The Role of the Founding Queen
The colony’s life begins in the spring when a single, fertilized queen emerges from her overwintering site to start a new nest. This founding queen performs a challenging period of solo labor, constructing a small nest from chewed wood fiber and raising the first brood of offspring entirely on her own. She is the central, sole reproductive female, defining the colony for much of its lifespan.
Once the first generation of sterile female workers emerges, typically around June, the queen’s role shifts exclusively to reproduction. She becomes “nest-bound,” no longer foraging or building, and dedicates herself to laying eggs to rapidly expand the colony’s size. This division of labor allows a typical colony to swell to thousands of workers by late summer, all produced by the single founding queen.
The queen maintains her reproductive dominance through pheromonal and behavioral control over the workers. This suppression prevents the sterile workers from developing their own ovaries and laying eggs. Her physical presence and chemical signals ensure that she remains the only fertile egg-layer in the nest for the majority of the season.
The Annual Cycle of Queen Production
The number of queens changes as the colony approaches the end of its annual cycle in late summer and early fall. After months of producing sterile workers, the queen switches to laying eggs that will develop into the next generation of reproductive individuals: males (drones) and new, fertile females, known as gynes.
The timing of this shift is crucial, as the new gynes must mate and disperse before the nest dies off with the onset of cold weather. These new queens are raised in specialized, larger cells within the comb and may number from a few hundred to over a thousand in a healthy, mature colony. The males and gynes emerge and leave the nest to mate with individuals from other colonies, ensuring genetic diversity.
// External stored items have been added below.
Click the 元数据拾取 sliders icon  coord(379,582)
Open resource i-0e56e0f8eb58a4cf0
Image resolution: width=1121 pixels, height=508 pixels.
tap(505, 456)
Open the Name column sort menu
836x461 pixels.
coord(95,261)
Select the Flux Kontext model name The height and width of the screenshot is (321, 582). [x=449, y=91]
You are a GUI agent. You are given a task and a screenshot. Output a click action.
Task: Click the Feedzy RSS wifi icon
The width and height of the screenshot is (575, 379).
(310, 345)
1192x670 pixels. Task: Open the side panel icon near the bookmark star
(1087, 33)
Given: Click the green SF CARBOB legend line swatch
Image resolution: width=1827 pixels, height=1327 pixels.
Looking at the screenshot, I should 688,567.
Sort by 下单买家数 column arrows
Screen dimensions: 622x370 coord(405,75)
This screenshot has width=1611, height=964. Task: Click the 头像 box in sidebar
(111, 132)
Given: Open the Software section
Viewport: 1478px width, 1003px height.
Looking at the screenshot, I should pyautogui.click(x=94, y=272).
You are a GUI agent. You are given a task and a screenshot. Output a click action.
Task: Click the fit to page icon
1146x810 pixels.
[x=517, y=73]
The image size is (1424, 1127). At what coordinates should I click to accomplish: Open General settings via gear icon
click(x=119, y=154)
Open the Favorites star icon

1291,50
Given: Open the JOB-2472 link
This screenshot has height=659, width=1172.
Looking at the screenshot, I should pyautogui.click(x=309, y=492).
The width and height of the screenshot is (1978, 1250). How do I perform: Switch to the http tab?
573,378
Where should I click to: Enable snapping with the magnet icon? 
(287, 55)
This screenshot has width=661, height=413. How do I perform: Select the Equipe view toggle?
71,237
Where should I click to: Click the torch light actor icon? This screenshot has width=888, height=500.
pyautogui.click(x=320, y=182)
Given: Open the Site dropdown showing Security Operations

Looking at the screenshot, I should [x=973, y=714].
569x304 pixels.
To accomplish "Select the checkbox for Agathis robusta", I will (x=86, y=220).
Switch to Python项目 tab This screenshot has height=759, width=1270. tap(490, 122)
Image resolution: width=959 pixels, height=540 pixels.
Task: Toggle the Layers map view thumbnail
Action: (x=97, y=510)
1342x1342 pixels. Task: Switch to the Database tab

Once the new queens have left to find hibernation sites, the original founding queen’s life cycle concludes. She ceases egg-laying, and the remaining workers, no longer receiving the sugary secretions from the larvae, begin to starve and die. Only the newly mated gynes survive the winter to start the process again the following spring.
When Multiple Queens Appear
The presence of multiple queens is generally a temporary phenomenon or an exception to the annual cycle. The most common instance of a nest containing multiple queens is during the late fall reproductive phase, when the founding queen is still present alongside hundreds of newly emerged gynes that have yet to disperse. Their presence is fleeting, as they leave the nest soon after mating to hibernate alone.
However, complexity arises in certain species, particularly the German Yellow Jacket (Vespula germanica), and in warmer climates where colonies can survive for more than one season, becoming perennial. In these cases, the colony can become truly polygynous, meaning multiple fertile, egg-laying queens co-exist and reproduce within the same nest. This shift occurs where the absence of a harsh winter allows the nest to persist.
Perennial and polygynous nests can grow to enormous sizes, sometimes containing thousands of queens and hundreds of thousands of cells. This scale is rarely observed in annual colonies. The colony’s social organization changes in response to favorable environmental conditions, allowing multiple queens to join and contribute to the colony’s exceptional growth.